In the essay on the power of story below, how is Quired described?

(Beginning of SUPPLIED TEXT)

Here is a link to the article discussing the challenge.
Of all the things for Chris Brogan to ask, this probably is one that speaks to me the most.
First of all, I have a company I co-founded 4 years ago named Quired.com. Quired is a web communication platform to help people and businesses more effectively share their experiences, so clearly to me, there is nothing more important. Story is the narrative of life which holds everything together or tears everything apart. It is what we probably miss or discount more than we want to admit when we are listening or observing and fail to convey when we want to make a connection.
When you walk past a homeless vagrant on the sidewalk, you have no idea if they were a Vietnam war hero, a failed CEO or an old neighbor. If you knew their story would you react differently when you passed them by? Or the rude person behind the cash register at the local convenience store. Are they always like this or did someone in their family just pass away? If you knew their story would you be more sympathetic to how they handled the situation? But what if this is their M.O, how would this make you feel about their employer?
Or your boss, who you feel is making all of the money while sitting behind a plush desk and just raking it in. If you knew his or her story and what it took to get there and most importantly what it is taking to stay there would you not look at your boss a little differently. And conversely the brand who on the surface seems to be on top of the world with ultra cool products who as you dig deeper find have a terrible track record with customer service. Or the politician whose alliances with special interests may be swaying his or her voting pattern. We just happen to live in the age where the rules of "Story" are being re-written through the advent of communication technologies.
In the past providers benefited from being able to control their story while the consumer waited to be pitched. This was true for business providers, politicians and people in general. (After all aren't we all providers and consumers to some degree or another?) Now that we are entering into the "communication age", story becomes the driving force for discovery and engagement. Not only because we want to tell our stories but because we have to. If we don't, someone else will.
Now some may feel this is an unhealthy reality. I don't. I think it is revolutionary and evolutionary.
I don't want to know about the shoe you are selling. I want to know what motivated you to create the shoe and how this relates to my needs. And I don't want to hear this from the shoe manufacturer, I want to hear this from a friend who likes the shoe who is able to pass on the story to me. I want to know that the boss is working their butt off to grow the business and what they are passionate about so I can share this with other employees and prospects and most importantly stay motivated about my employer.
Of course we can't know everybody's story. (Are you really going to ask the convenience store clerk her story.) But as story becomes more important in our society and the tools evolve to help us tell and relate to stories more effectively, I feel we will become more accountable on how our story lines up with our actions and re-think how we relate to others.Yelp and Sunlight Labs are a perfect example of the former point. We would like Quired to be an example for the latter.
Yes the pursuit of happiness is a valuable instrument in the fabric of our society but equally important if no not more so is the pursuit of understanding. The power of the story has never been more relevant.

(End of SUPPLIED TEXT)
(Beginning of SUPPLIED INFORMATION)

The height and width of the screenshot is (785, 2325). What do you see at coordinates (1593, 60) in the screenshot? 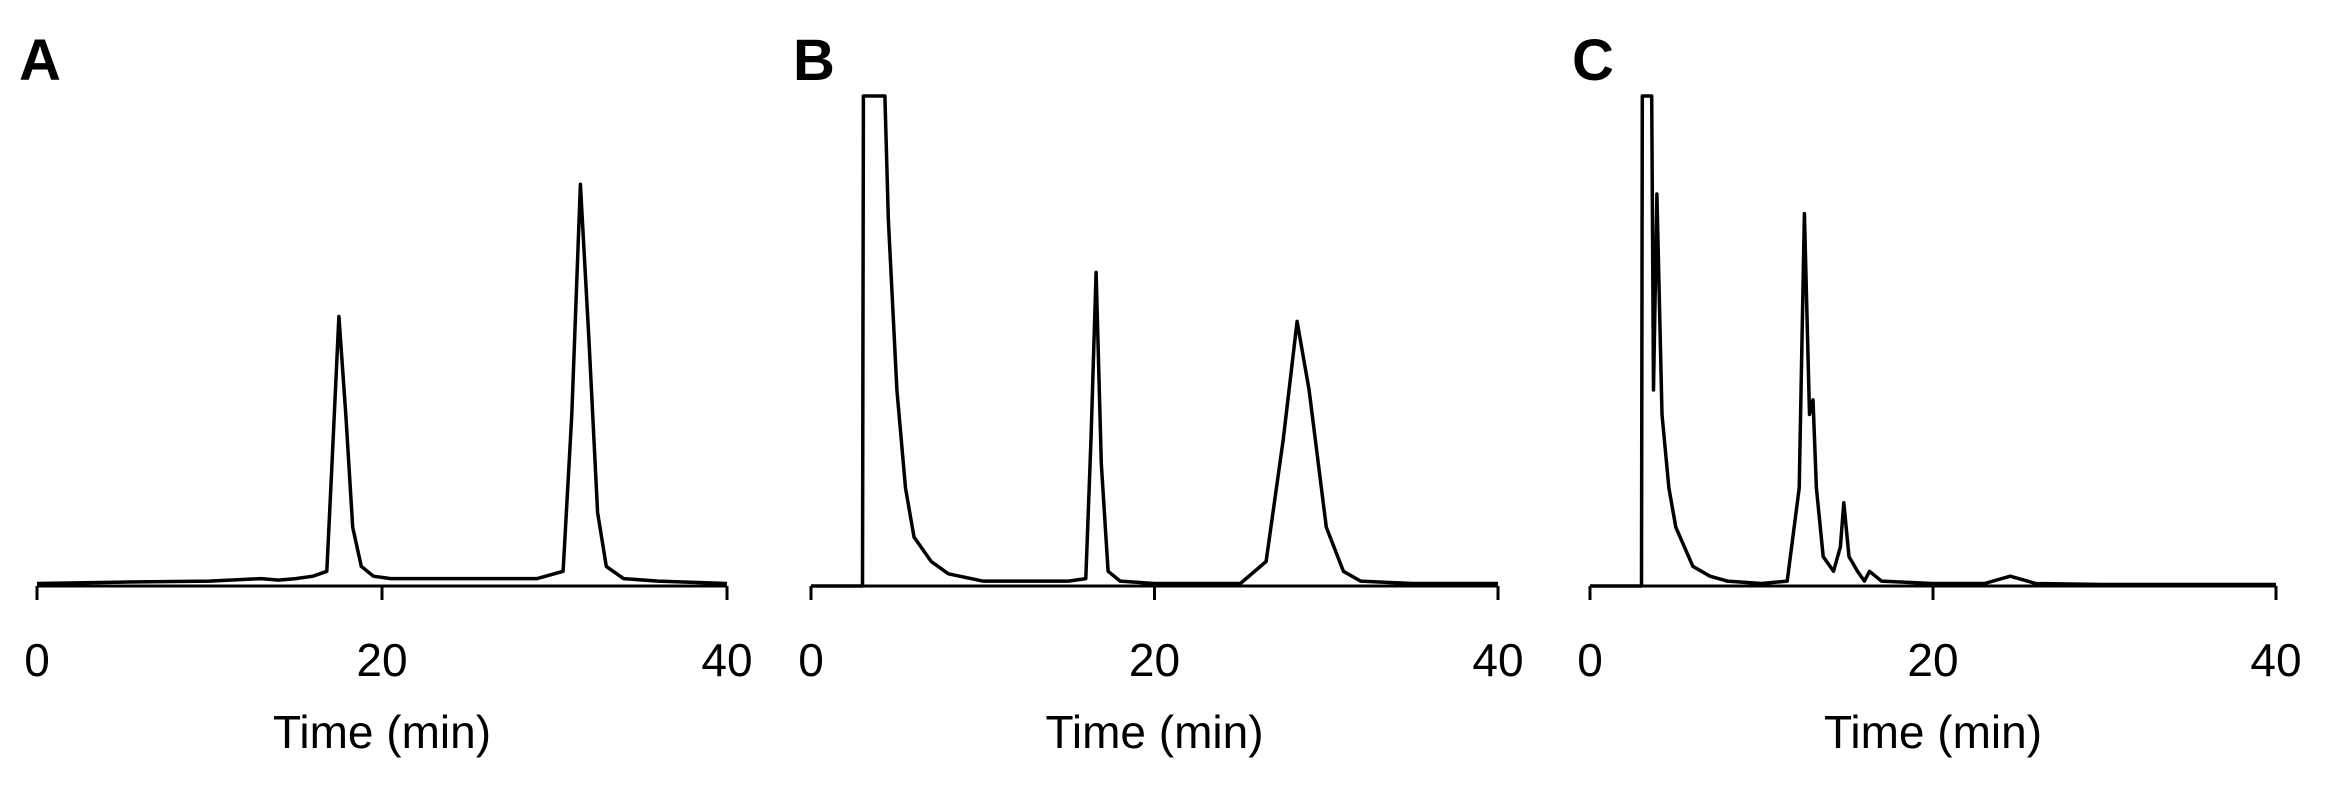
I see `panel-letter: C` at bounding box center [1593, 60].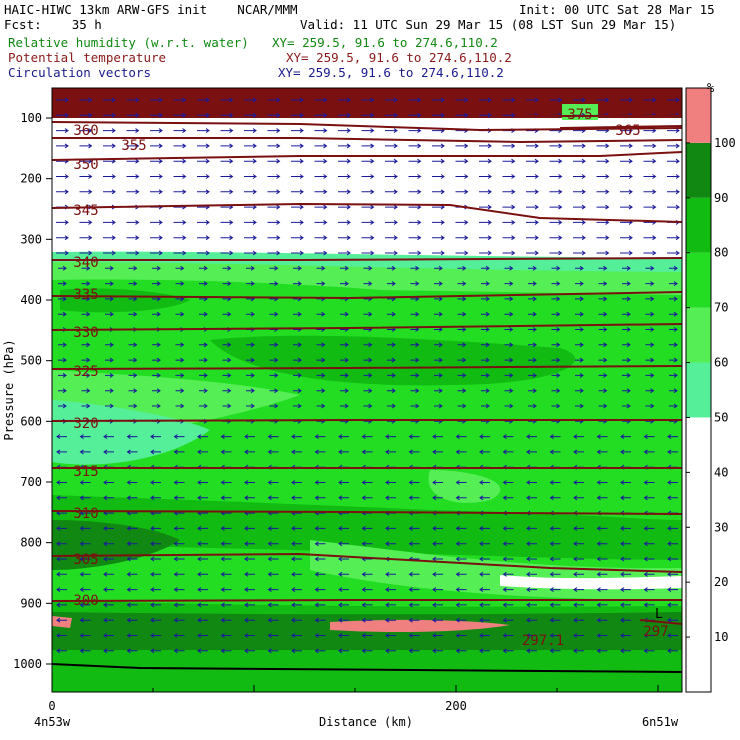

(End of SUPPLIED INFORMATION)

• _TASK RESPONSE_: Quired is a web communication platform that helps people and businesses share their experiences more effectively.